Nabs, Exhibition, Evaluation & Presidential Lecture Gerakan Menuju 100 Smart City 2019 diikuti 75 kabupaten/kota di Indonesia. Daerah itu menjadi bagian dalam gerakan menuju 100 smart city Indonesia. Sedang tahun 2019 ini, ada 25 daerah lagi yang terpilih. Sehingga totalnya 100 daerah.
Dari jumlah daerah yang mengikuti Exhibition, Evaluation & Presidential Lecture Gerakan Menuju 100 Smart City 2019, hanya diambil 7 best kategori. Yakni; 6 dimensi Smart Society dan satu booth terbaik.
Dimensi 6 dimensi Smart City, kata Kusnandaka, antara lain adalah Smart Government, Smart Economy, Smart Living, Smart Environment, Smart Branding dan Smart Society.
“Untuk Smart Society, Bojonegoro menjadi terbaik di seluruh Indonesia,” kata Kepala Dinkominfo Bojonegoro, Kusnandaka Tjatur.
Dimensi Smart Society yang diangkat Bojonegoro, adalah program kemitraan terjalin antara beberapa organisasi perangkat daerah (OPD) dengan komunitas yang ada. Yakni melalui temu meja secara langsung.
Sedang implementasi dimensi Smart Society tersebut, kata Kusnandaka, melalui sejumlah wadah: Car Free Day, Music Parking, Citizen Mitra Malowopati, Bojonegoro Creative Hub sebagai pusat kreativitas milenial (anak muda) hingga Sambang Desa.
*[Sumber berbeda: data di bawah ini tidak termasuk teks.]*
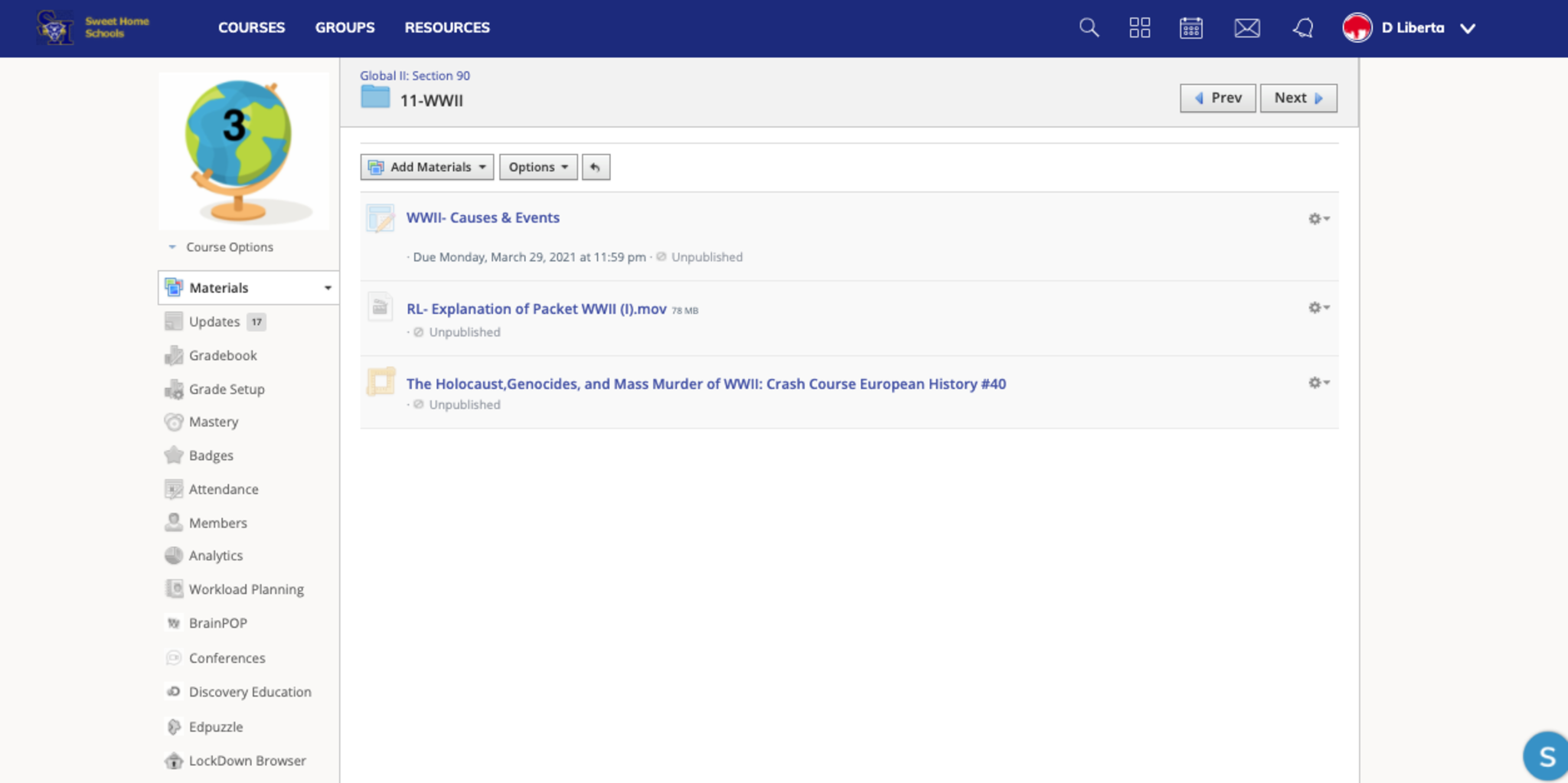Open the calendar icon in header
The height and width of the screenshot is (783, 1568).
pos(1191,28)
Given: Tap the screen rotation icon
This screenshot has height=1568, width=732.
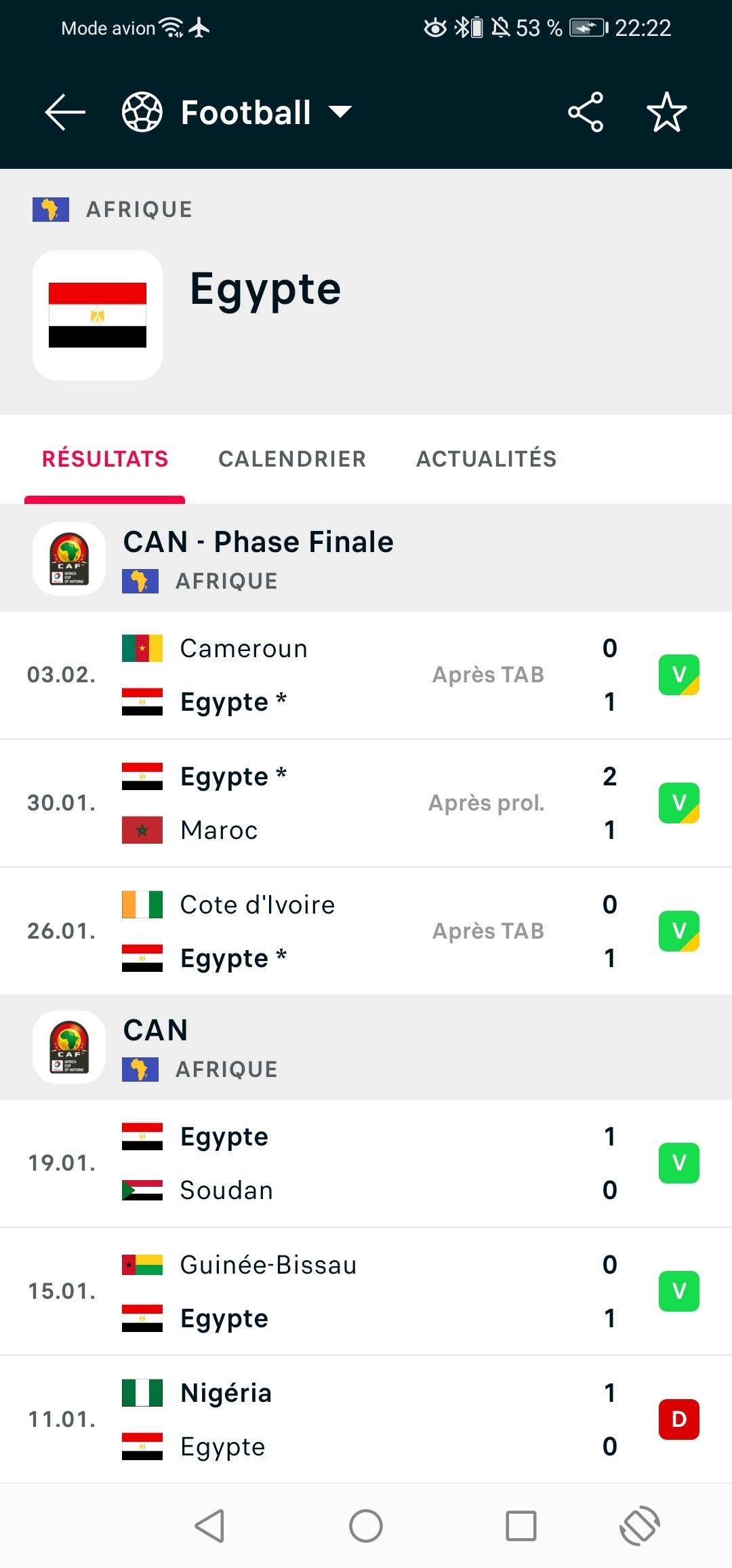Looking at the screenshot, I should coord(640,1526).
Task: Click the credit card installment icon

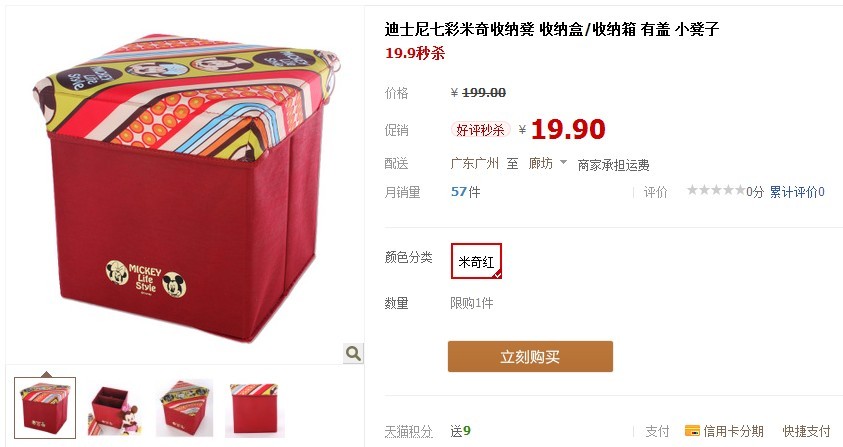Action: pyautogui.click(x=692, y=431)
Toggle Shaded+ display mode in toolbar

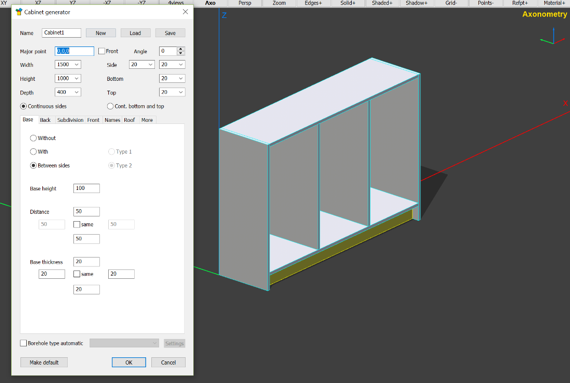click(382, 3)
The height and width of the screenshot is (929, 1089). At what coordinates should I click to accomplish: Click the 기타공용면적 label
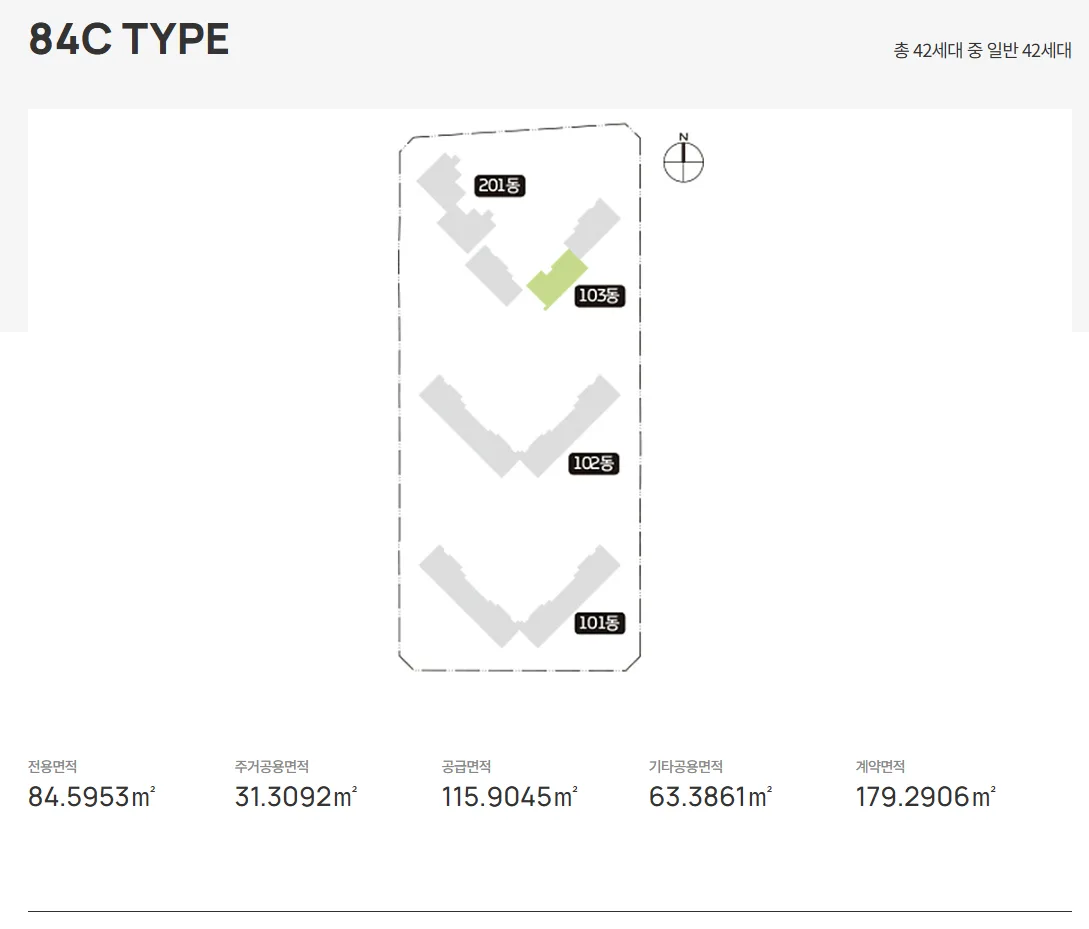[685, 767]
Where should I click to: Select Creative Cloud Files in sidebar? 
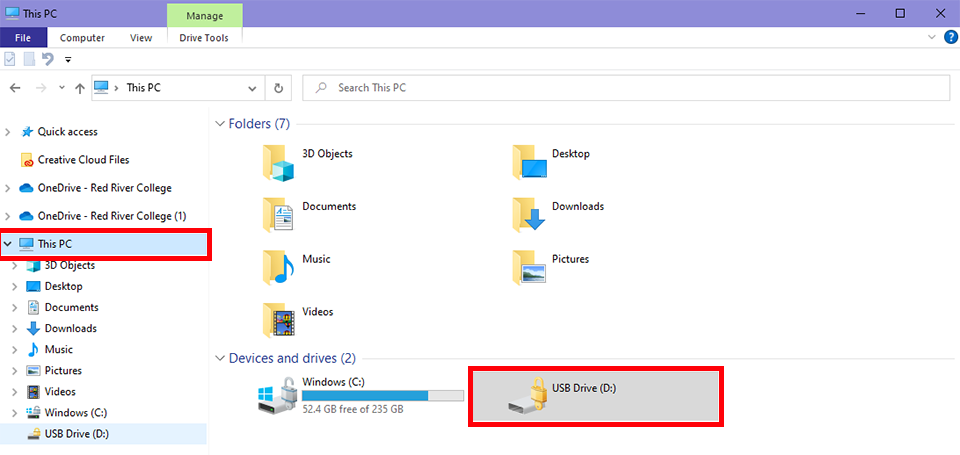coord(83,160)
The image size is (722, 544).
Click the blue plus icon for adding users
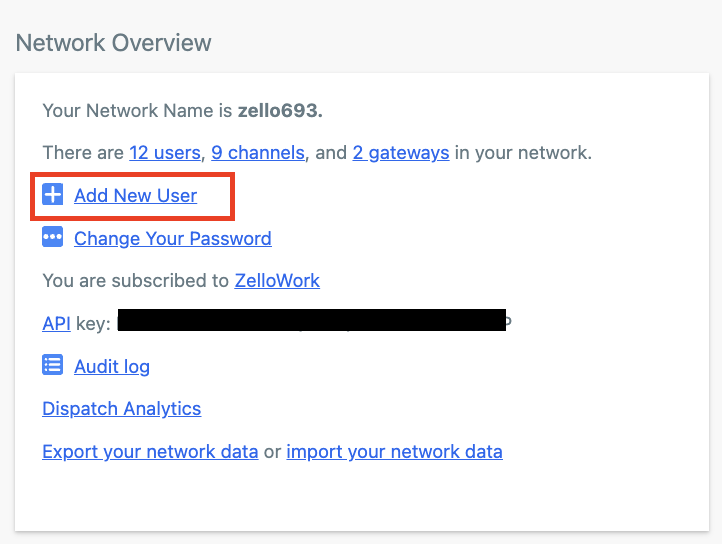tap(52, 194)
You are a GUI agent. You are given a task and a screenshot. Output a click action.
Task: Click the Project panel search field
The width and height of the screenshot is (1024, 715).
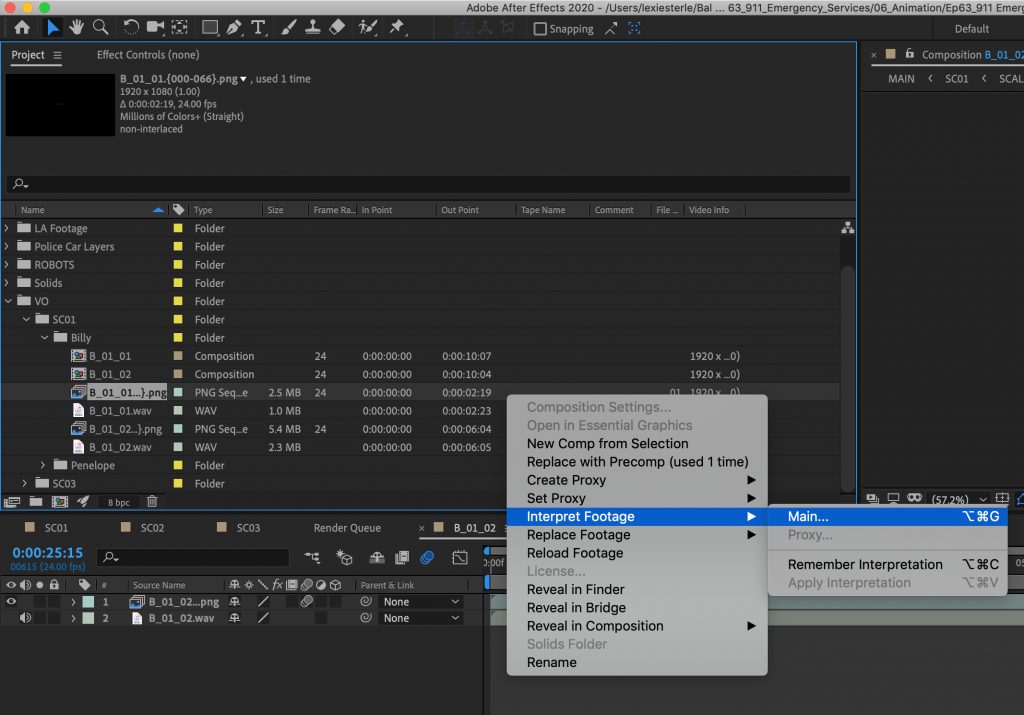(x=430, y=185)
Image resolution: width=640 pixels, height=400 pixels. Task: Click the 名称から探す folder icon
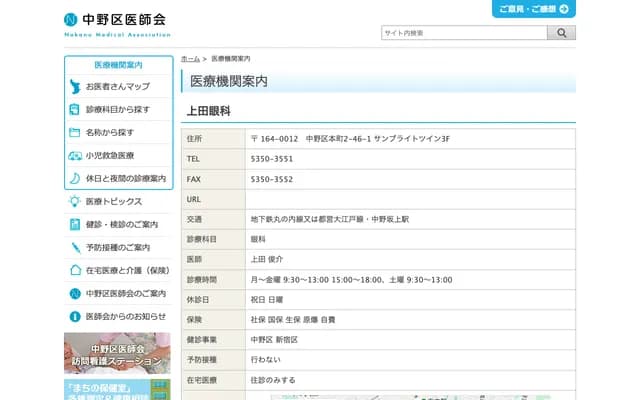pos(75,132)
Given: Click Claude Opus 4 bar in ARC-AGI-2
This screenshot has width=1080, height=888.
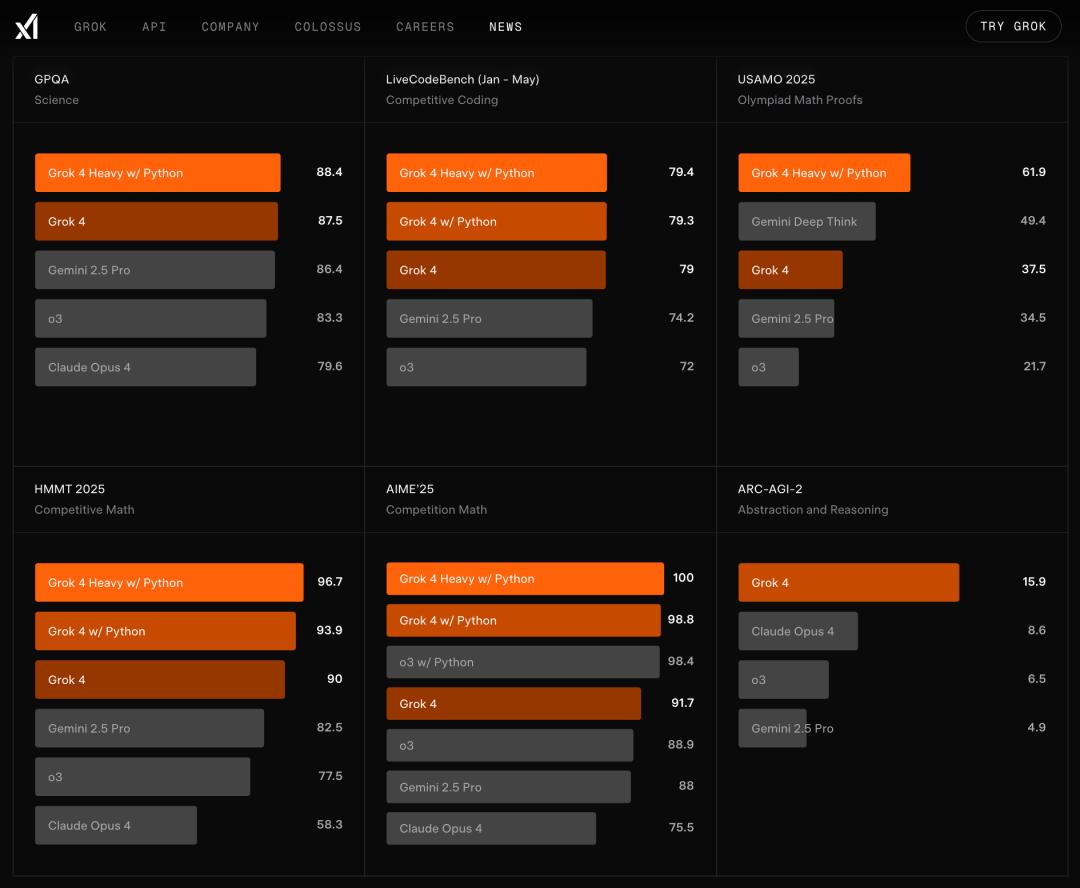Looking at the screenshot, I should pyautogui.click(x=798, y=631).
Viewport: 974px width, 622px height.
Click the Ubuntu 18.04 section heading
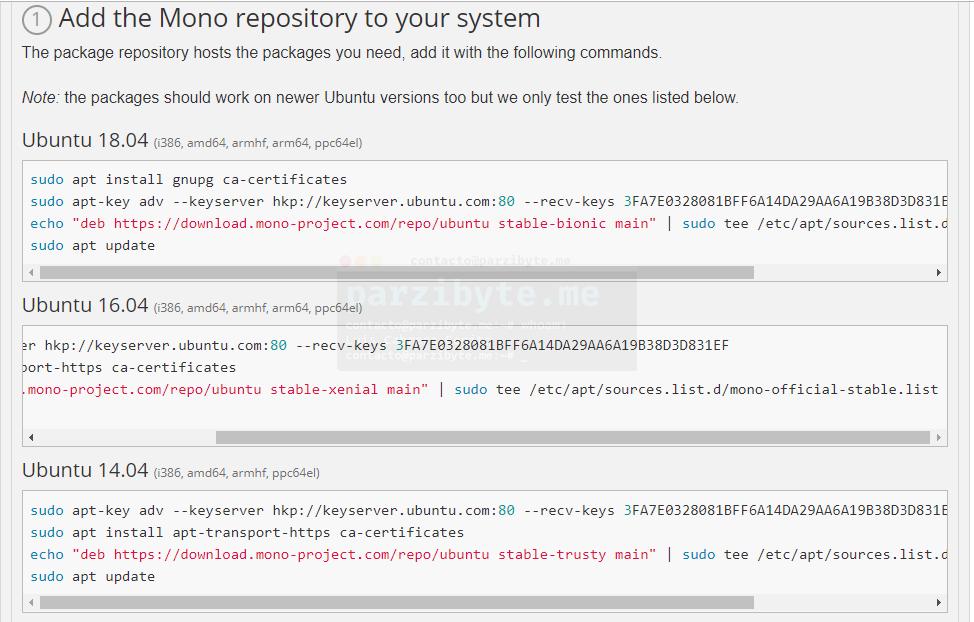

Nabs, dalam Exhibition, Evaluation & Presidential Lecture Gerakan Menuju 100 Smart City 2019, Pemkab Bojonegoro mengajak sejumlah komunitas di Bojonegoro untuk ikut andil. Antara lain: Komunitas Sangrupa, Pokja Kebudayaan Bojonegoro, hingga sejumlah pelaku ekonomi kreatif di Bojonegoro.
“Society ini jika dimaksimalkan, saya optimistis mampu dorong dimensi Smart City lainnya,” kata Kusnandaka.
Dampak bagi Bojonegoro
Nabs, kita tahu, prestasi serupa pujian. Kadang ia memicu penerimanya menjadi sosok yang gelap mata karena terlampau menikmati suasana. Karena itu, pasca mendapat prestasi, pemerintah wajib terpicu untuk kerja lebih giat lagi.
Dengan mendapat prestasi secara nasional, tentu tidak lucu jika setelah ini, Pemkab Bojonegoro hanya mengglorifikasi prestasi terus-terusan tapi tak melakukan apa-apa. Justru, Pemkab harus lebih berani dalam hal berinovasi, mendengar ide dari anak muda, dan, mau berubah ke arah yang lebih baik.
Tujuannya, agar prestasi tak mandeg begitu saja. Tapi ada gebrakan pasca prestasi yang mampu memberi ruang munculnya bermacam inovasi. Sebab, kehadiran prestasi harus mampu memicu dampak positif. Bukan malah kontra produktif.
Didapatnya prestasi Nasional, sudah sepatutnya membikin masyarakat Bojonegoro, khususnya para pejabatnya, untuk lebih percaya diri dalam mendengar, belajar, dan mencoba hal-hal baru. Bukan sebaliknya, kian pendiam dan pemalu.